Records from a data collection:
>> Start

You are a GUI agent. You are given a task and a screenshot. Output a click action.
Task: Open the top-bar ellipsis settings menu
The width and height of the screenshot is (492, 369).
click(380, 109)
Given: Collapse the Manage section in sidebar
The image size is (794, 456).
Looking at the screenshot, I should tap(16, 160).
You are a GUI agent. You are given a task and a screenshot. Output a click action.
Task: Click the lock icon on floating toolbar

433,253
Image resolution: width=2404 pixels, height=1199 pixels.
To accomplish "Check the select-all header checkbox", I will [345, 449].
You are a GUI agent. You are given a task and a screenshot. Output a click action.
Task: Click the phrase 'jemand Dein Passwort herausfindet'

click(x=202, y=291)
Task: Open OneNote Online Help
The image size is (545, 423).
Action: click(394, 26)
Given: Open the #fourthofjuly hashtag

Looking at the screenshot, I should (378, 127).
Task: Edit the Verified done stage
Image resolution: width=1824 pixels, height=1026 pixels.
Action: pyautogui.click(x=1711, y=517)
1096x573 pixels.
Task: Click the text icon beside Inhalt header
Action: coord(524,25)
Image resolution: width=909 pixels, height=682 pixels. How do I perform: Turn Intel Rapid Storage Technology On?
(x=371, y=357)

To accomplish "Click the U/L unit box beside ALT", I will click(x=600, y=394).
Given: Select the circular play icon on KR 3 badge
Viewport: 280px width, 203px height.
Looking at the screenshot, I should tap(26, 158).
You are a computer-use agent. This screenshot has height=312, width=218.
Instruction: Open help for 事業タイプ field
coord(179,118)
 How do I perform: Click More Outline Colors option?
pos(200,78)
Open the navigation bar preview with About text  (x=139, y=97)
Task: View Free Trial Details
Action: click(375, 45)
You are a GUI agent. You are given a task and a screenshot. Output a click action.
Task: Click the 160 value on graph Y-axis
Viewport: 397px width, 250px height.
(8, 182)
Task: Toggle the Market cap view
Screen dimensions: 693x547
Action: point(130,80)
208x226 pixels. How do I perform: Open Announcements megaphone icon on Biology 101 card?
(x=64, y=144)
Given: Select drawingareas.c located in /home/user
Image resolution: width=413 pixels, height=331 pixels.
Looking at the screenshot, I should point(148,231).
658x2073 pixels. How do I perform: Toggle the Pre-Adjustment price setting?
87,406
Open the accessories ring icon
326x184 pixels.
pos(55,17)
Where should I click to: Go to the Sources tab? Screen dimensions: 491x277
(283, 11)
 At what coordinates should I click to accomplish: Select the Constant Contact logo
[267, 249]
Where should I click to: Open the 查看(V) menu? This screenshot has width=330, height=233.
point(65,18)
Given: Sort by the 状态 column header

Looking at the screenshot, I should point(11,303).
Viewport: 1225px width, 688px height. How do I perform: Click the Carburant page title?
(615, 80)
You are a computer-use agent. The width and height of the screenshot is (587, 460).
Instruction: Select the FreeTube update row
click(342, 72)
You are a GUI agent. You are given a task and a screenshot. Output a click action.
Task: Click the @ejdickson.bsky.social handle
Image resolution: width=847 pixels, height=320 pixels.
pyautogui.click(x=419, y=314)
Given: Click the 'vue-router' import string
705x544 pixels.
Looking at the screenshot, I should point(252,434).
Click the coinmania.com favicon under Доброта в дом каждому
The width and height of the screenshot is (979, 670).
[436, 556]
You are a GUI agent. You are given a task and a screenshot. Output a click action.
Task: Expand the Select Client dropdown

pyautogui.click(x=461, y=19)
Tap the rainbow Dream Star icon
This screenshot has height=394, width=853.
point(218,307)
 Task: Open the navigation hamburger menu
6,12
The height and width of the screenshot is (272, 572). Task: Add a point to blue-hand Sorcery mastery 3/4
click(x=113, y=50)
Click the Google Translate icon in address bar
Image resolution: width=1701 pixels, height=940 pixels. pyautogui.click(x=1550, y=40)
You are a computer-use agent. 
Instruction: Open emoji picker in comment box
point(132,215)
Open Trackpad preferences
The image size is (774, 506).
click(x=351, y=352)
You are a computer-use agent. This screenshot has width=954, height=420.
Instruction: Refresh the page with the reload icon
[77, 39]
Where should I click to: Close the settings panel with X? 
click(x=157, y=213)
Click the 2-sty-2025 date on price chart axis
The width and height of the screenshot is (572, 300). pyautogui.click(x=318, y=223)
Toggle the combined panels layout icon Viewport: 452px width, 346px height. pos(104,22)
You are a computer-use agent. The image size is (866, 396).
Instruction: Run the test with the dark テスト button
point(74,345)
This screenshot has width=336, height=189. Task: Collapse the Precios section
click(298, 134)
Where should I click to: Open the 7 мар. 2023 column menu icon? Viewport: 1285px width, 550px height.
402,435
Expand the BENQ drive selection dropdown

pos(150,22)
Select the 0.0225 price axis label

>> End

## Exercise instructions
Please write out the lines of the material as a numbered list, starting at its first line and ending with the line containing "will [345, 449].", both included. Leave out any blank lines.

## Response to this task
1. You are a GUI agent. You are given a task and a screenshot. Output a click action.
2. Task: Open the top-bar ellipsis settings menu
3. The width and height of the screenshot is (492, 369).
4. click(380, 109)
5. Given: Collapse the Manage section in sidebar
6. The image size is (794, 456).
7. Looking at the screenshot, I should tap(16, 160).
8. You are a GUI agent. You are given a task and a screenshot. Output a click action.
9. Task: Click the lock icon on floating toolbar
10. 433,253
11. Image resolution: width=2404 pixels, height=1199 pixels.
12. To accomplish "Check the select-all header checkbox", I will [345, 449].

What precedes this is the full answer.